**** GIVEN INFORMATION ****
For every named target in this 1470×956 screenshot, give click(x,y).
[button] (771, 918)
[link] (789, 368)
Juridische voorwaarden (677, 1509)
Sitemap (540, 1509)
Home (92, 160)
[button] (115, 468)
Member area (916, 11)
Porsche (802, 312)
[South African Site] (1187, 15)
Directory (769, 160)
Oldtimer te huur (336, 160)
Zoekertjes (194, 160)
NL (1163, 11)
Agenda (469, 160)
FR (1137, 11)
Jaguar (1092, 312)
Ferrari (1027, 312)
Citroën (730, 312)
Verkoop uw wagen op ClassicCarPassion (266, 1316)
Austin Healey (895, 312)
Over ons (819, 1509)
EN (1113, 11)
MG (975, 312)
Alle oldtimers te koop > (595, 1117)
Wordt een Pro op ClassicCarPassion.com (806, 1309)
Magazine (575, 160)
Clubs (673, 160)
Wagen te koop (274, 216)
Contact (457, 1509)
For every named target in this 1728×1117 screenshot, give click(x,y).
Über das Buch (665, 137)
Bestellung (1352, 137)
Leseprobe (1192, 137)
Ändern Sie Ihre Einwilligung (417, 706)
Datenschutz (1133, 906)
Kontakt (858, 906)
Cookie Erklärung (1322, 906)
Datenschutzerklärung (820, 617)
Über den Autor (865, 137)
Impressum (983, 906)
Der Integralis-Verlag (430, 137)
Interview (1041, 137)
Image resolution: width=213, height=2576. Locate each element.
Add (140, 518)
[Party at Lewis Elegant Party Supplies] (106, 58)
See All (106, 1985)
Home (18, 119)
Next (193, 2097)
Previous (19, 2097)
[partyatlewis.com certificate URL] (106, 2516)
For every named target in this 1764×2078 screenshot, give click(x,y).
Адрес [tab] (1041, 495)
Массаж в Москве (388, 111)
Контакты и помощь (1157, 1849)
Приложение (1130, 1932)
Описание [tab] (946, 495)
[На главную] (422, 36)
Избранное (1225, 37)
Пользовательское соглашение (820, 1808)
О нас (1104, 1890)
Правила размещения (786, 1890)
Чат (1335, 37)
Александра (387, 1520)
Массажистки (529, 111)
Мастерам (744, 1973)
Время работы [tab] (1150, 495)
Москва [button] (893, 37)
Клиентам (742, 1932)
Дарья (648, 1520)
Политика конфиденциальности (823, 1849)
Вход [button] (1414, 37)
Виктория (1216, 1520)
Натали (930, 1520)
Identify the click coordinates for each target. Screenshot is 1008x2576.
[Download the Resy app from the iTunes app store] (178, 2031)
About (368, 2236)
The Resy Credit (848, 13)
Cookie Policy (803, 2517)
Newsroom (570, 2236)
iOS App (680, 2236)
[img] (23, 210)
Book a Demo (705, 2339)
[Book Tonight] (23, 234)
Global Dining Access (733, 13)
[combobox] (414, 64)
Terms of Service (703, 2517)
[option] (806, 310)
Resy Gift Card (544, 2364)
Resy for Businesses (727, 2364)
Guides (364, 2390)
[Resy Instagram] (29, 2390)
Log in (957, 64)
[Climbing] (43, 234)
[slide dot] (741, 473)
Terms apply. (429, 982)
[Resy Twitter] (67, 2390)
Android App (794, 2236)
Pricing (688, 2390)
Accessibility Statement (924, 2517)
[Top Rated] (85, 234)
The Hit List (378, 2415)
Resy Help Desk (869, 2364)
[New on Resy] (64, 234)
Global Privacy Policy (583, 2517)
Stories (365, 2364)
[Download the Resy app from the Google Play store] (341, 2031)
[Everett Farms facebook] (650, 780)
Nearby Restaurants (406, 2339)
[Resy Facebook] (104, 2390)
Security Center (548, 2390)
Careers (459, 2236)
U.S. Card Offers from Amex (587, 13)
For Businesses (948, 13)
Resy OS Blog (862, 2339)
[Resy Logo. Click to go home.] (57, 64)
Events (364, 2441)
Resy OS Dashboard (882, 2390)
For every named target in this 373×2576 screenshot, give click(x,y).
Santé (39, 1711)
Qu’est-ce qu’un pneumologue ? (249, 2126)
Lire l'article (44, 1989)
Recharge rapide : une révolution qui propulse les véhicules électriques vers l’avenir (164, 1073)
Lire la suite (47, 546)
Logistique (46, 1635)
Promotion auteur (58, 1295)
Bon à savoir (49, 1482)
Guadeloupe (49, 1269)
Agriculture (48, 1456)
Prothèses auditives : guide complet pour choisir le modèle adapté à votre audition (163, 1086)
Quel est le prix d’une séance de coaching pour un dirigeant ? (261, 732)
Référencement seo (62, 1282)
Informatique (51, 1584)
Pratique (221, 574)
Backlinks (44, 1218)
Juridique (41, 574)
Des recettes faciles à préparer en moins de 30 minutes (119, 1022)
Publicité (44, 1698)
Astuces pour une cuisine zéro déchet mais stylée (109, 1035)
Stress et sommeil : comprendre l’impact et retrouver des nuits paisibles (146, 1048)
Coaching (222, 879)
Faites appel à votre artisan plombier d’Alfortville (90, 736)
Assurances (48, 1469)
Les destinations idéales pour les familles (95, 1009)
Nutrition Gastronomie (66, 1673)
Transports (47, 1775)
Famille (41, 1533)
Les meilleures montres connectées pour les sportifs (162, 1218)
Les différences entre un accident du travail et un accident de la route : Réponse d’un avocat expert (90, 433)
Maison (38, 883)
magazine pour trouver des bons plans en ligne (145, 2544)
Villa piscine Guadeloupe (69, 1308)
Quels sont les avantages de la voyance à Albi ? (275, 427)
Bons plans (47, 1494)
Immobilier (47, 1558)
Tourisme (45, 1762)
****
*REQUIRED ACTION*. Look back at the data above. Transcribe exactly the lines starting at the line that contains "Stories (365, 2364)" and ending at the line that contains "U.S. Card Offers from Amex (587, 13)".

*ANSWER SPACE*.
Stories (365, 2364)
[Download the Resy app from the Google Play store] (341, 2031)
[Everett Farms facebook] (650, 780)
Nearby Restaurants (406, 2339)
[Resy Facebook] (104, 2390)
Security Center (548, 2390)
Careers (459, 2236)
U.S. Card Offers from Amex (587, 13)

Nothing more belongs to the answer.